A View Into New Urbanism's Inherent Flaw

Atlanta residents have one thing in common: dealing with traffic. I spend many mornings pulling my hair out on the gridlocked highways alongside my fellow commuters. With a transit system that hasn’t expanded its heavy rail in over 30 years, sitting on surface streets is typically the only option for getting around. As congestion worsens, Atlanta city planners are turning to the concept of New Urbanism.

New Urbanism, which rose to popularity in the 1980s, focuses on promoting the creation and restoration of diverse, walkable, compact, vibrant, mixed-use communities. These communities have all the essential components of conventional developments, but assemble them in a more integrated fashion to form complete communities. These contain housing, places of employment, shops, entertainment, schools, parks and civic facilities that are an integral part of residents’ daily lives, all within easy walking or biking distance of each other.

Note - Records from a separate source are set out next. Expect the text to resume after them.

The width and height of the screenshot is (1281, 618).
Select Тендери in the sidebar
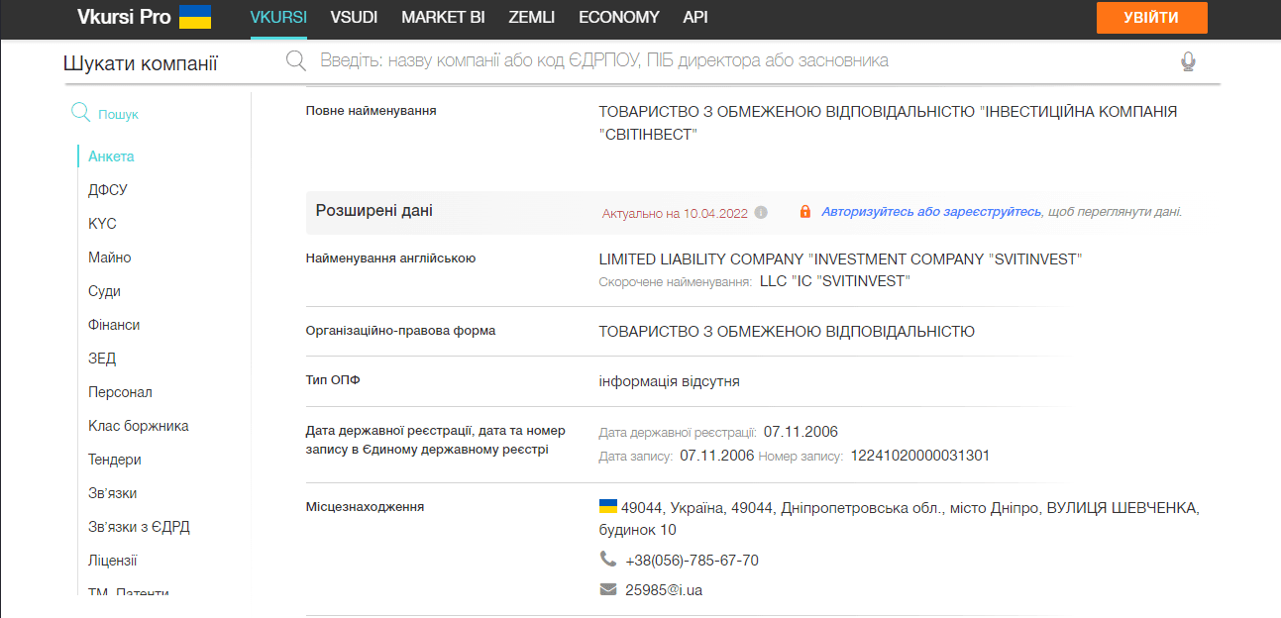(x=115, y=460)
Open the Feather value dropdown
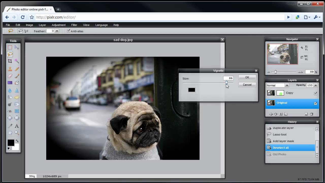 [57, 31]
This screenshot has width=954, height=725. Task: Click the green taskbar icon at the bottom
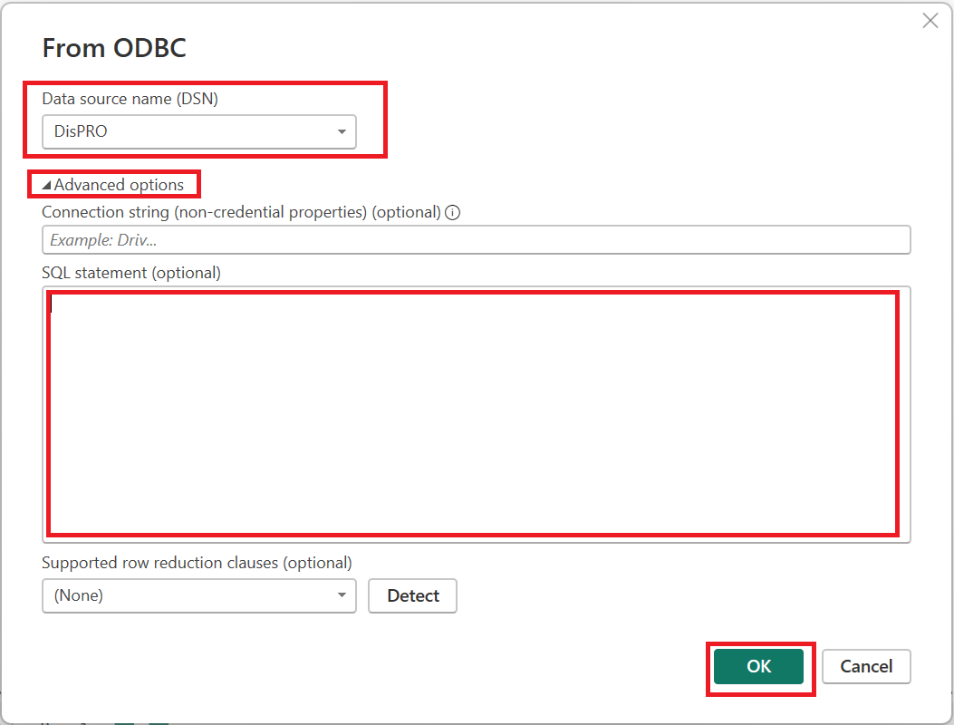coord(125,721)
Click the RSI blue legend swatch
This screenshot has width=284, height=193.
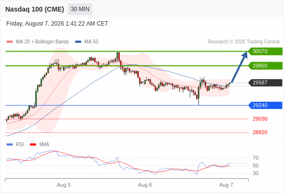pyautogui.click(x=10, y=145)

The concept’s core is simple: keep your home, work and amenities close to one another to maximize efficiency and quality of life. Atlanta has been seeing a boom in these types of “live, work, play” communities, and their success has impacted nearby property values. However, as a result, residents who provide needed services at a lower pay scale are priced out of living by their workplace. This problem partly makes up another boom Atlanta has been seeing: gentrification. Though New Urbanism philosophy proposes that workplaces be within walking distance of residents, how can someone making minimum wage live alongside the Atlanta BeltLine, which has drastically changed the city? Homes that started at $100,000 three years ago are now averaging closer to $600,000, according to Atlanta Loop.

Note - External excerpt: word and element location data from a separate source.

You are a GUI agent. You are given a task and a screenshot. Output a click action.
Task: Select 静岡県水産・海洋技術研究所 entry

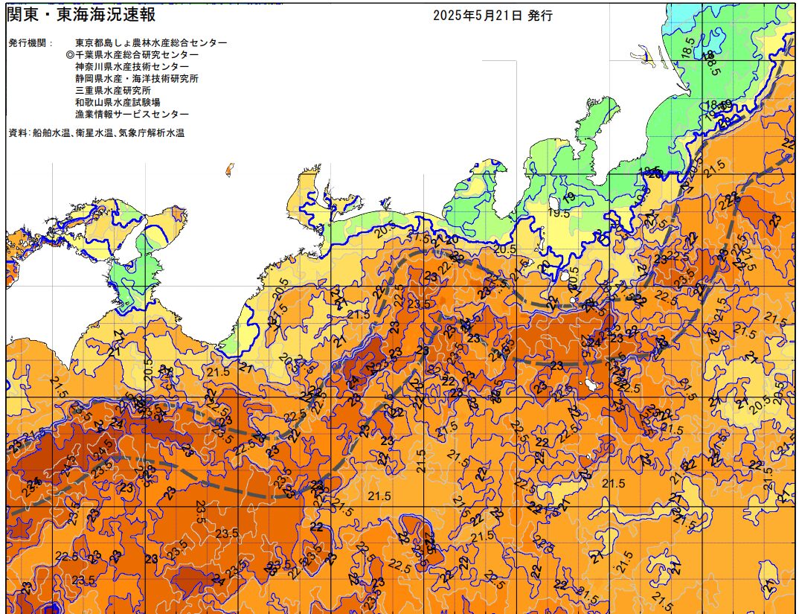(136, 79)
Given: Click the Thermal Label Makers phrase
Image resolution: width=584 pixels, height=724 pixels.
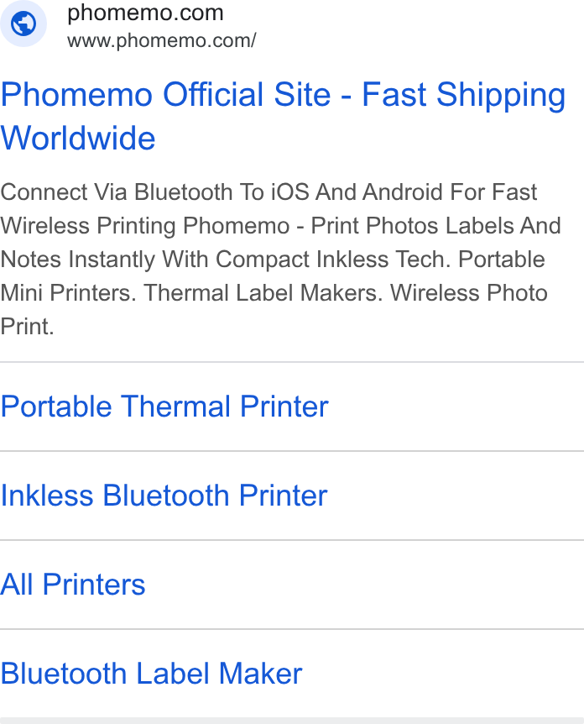Looking at the screenshot, I should 263,293.
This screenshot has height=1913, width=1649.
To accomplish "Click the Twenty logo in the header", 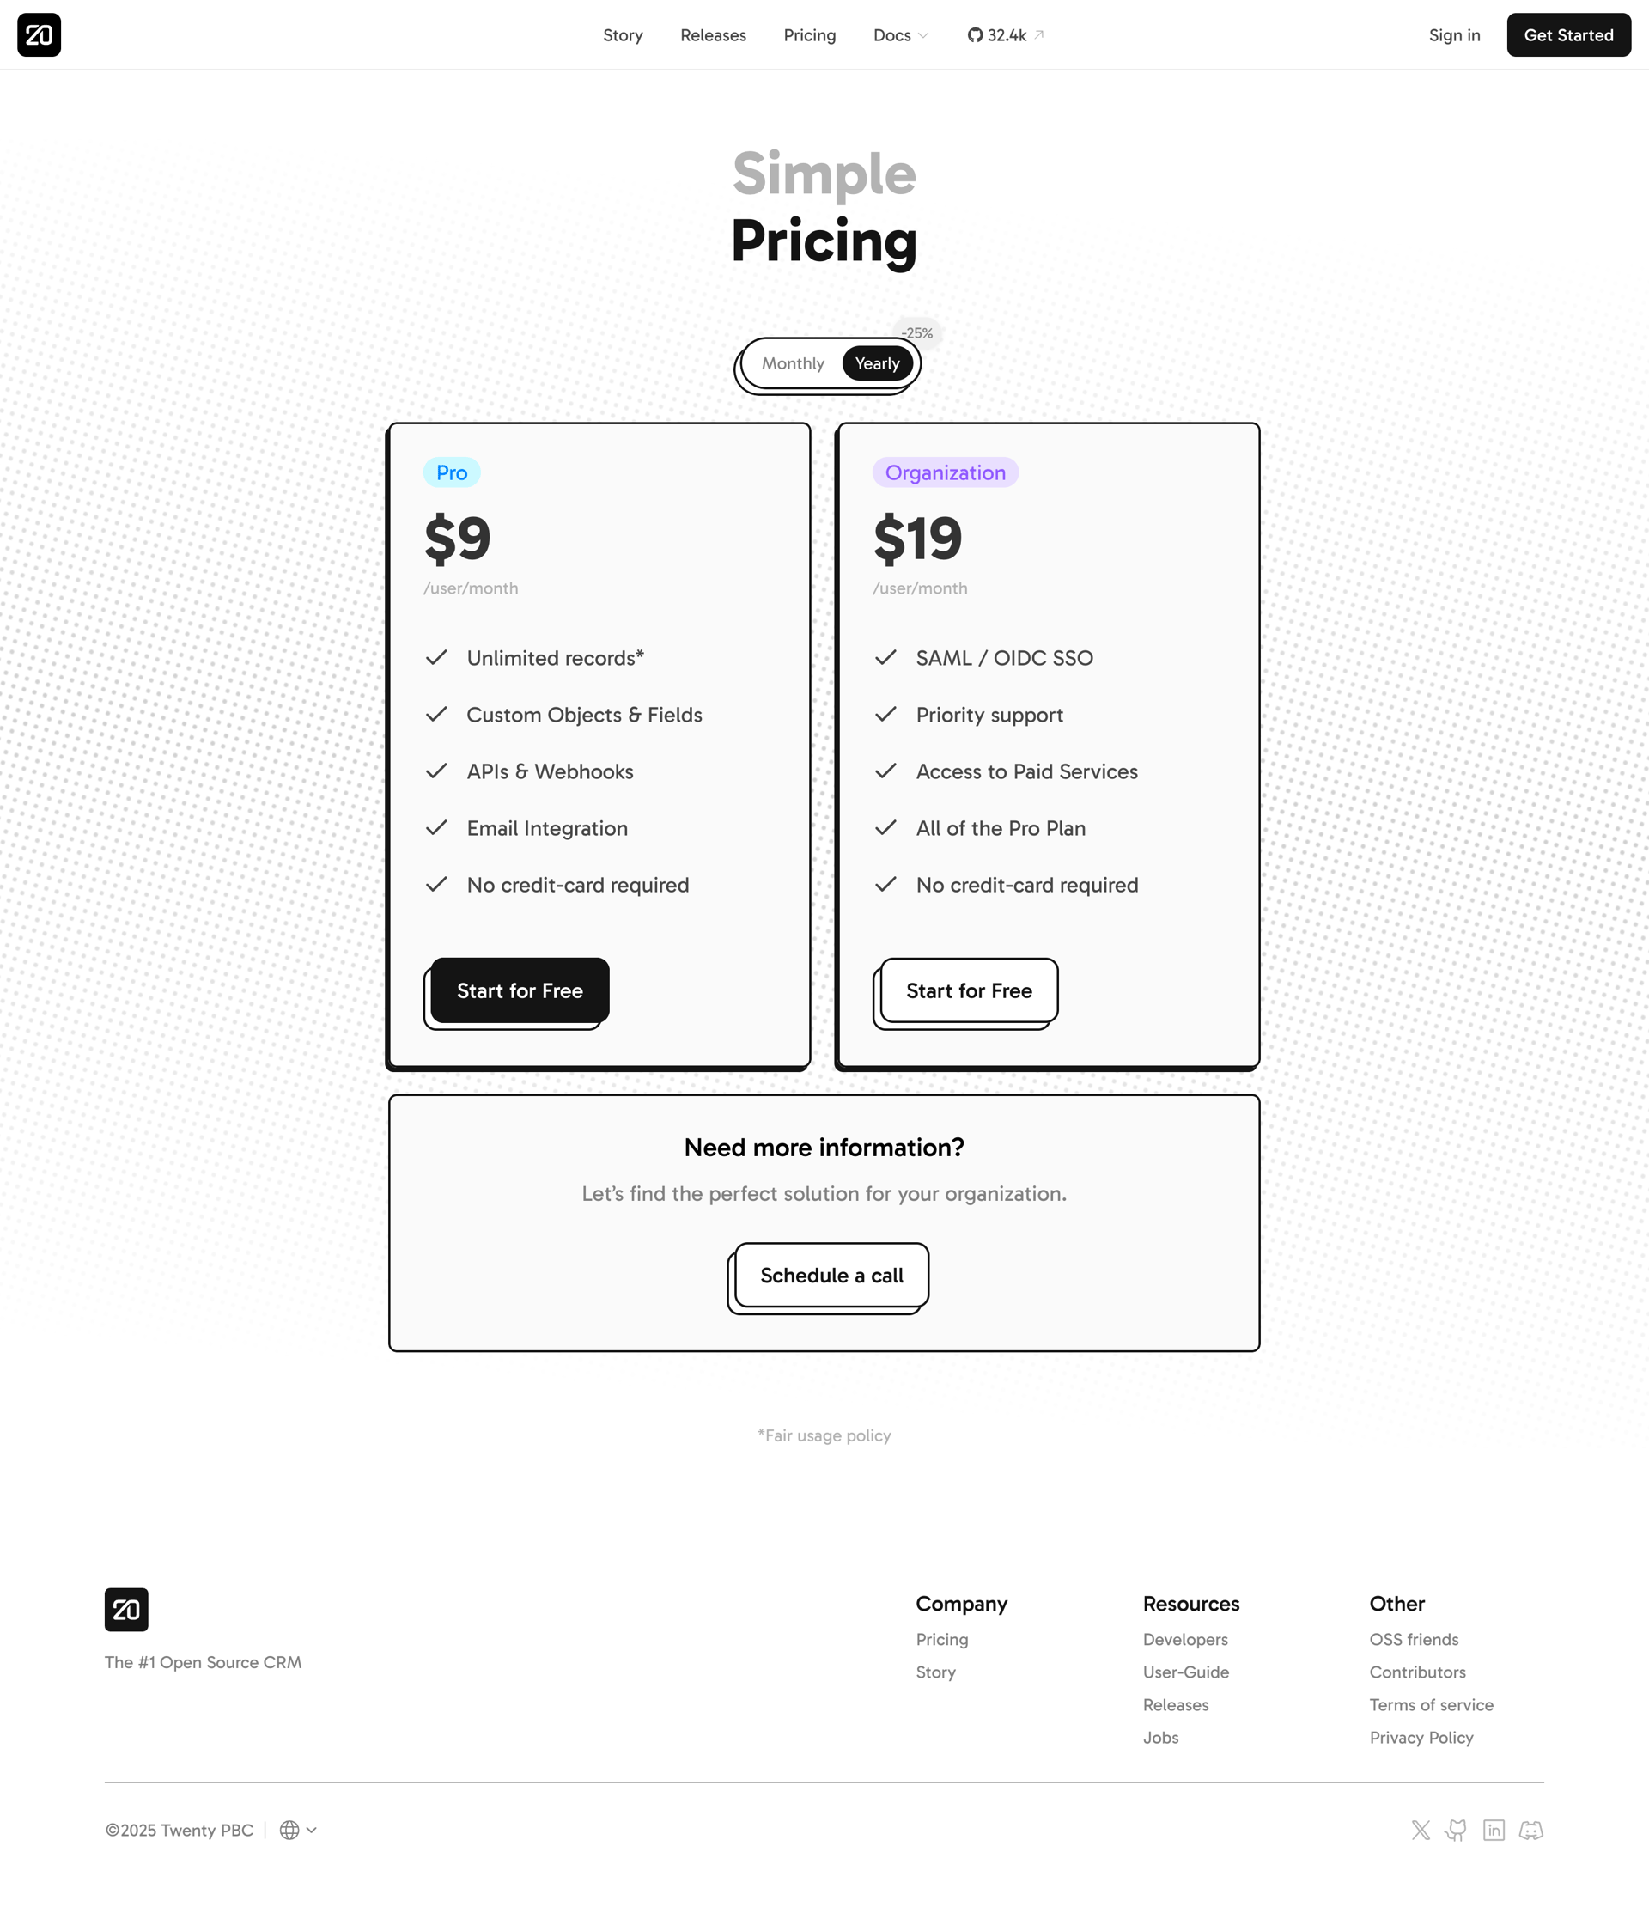I will pyautogui.click(x=39, y=35).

Last year, the visionary and founding member Ryan Gravel left the organization responsible for developing the former railway corridor. He has consistently reiterated his departure is due to the lack of affordable housing along the development. There are pragmatic solutions to help gentrification, which align with the New Urbanism. One of the most promising solutions is minimum allocations of affordable housing. Unfortunately, these solutions sometimes come with a stigma and are often underutilized.

While an affordable housing unit doesn’t provide a developer as much profit as a standard housing unit, it is supplemented by tax breaks and other government incentives to help counter the loss. The major issue with affordable housing is with residents unfamiliar with such projects. Affordable housing residents have long been labeled as members of an urban “underclass.” By deconcentrating poverty and integrating these housing residents into mixed-income communities where their residences are indistinguishable from those of their higher-income neighbors, some policymakers hope that the stigma these residents have experienced will be reduced or eliminated. Unfortunately, a study done by the University of Chicago suggests this integration has in fact had the opposite effect. The negative response of higher-income residents, along with stringent screening and rule enforcement, amplifies the sense of difference felt by many residents. It’s clear that education is desperately needed to assure residents that integration is beneficial to all and necessary to create equity in our New Urbanism developments.

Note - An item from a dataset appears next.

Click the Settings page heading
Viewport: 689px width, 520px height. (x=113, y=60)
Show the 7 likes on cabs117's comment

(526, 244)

So here we are trying to make New Urbanism a win-win situation for everyone. We want to alleviate traffic by having people live closer to their work and play. At the same time, we want to make sure everyone is afforded these privileges, and no one is being priced out of these highly desired live, work, play developments. We as a city must willingly begin to become more exposed to and educated about the benefits of integrated affordable housing. If not, a true New Urbanist development for all will never be viable. Until we reach the ideal, equitable developments, I’ll be right there with you, slowly rolling down the highway.